I have a question and hope that some of you can help me. The issue is this: for a given data frame that includes a vector y of length n and a factor f with k different levels, I want to assign a new variable z which has length k to the data frame, based on f.
Example:
df <- data.frame(y=rnorm(12), f=rep(1:3, length.out=12))
z <- c(-1,0,5)
Note that my real z
has been constructed to correspond to the unique factor levels, which is why length(z) = length(unique(df$f)
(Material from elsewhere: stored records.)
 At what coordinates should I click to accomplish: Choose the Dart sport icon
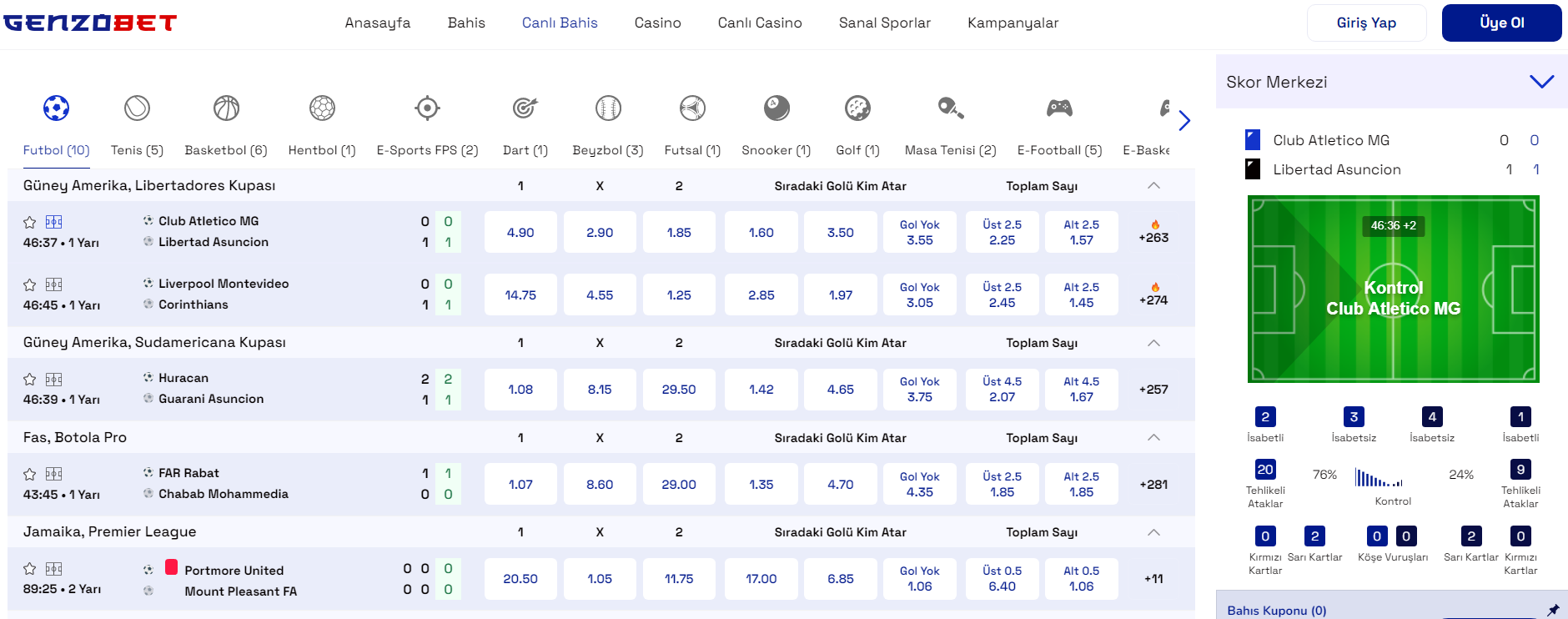[525, 108]

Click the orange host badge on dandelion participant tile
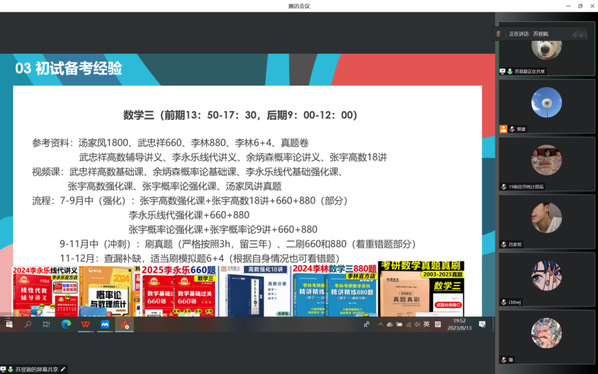(503, 129)
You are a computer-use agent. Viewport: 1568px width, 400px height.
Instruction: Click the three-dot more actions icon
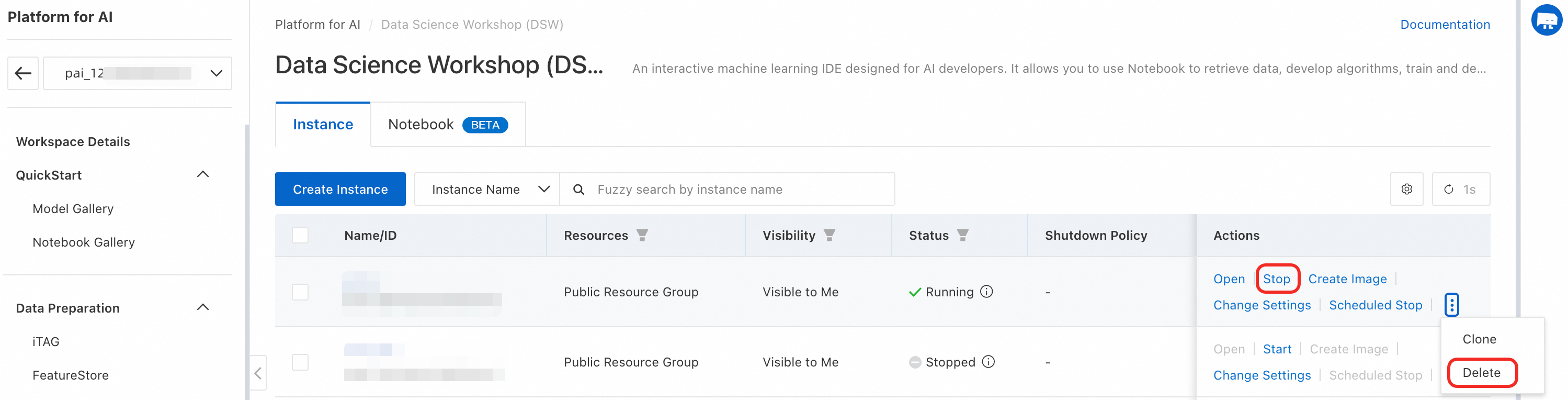pos(1452,304)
. I now want to create a vector of length n=12 that contains the value of z
that corresponds to the factor level f
. (Note: my real factor values are not ordered like in the above example, so just repeating the vector z
won't work),
Now, an obvious solution would be to create a vector f
outside the data frame, merge it with z
and then to use merge
. For instance,
newdf <- data.frame(z=z, f=c(1,2,3))
df <- merge(df, newdf, by="f")
However, I need to repeat this procedure several thousand times, and this merge
-solution seems like shooting with canons on microbes. Hence my question: there almost surely is an easier and more efficient way to do this, but I just don't know how. Could anyone point me in the right direction? I am looking for something like the "inverse" of aggregate
or by
.
assuming that the values in z correspond to the f levels
df <- data.frame(y=rnorm(12), f= sample(c("a","b","c"),12,replace=T))
z <- c(-1,0,5)
df$newz<-z[df$f]
In case this is not clear: this works because factors are stored under the covers as integers. When you index z with that vector of factors you are effectively indexing with the underlying integers, which point to the right z value for that factor value.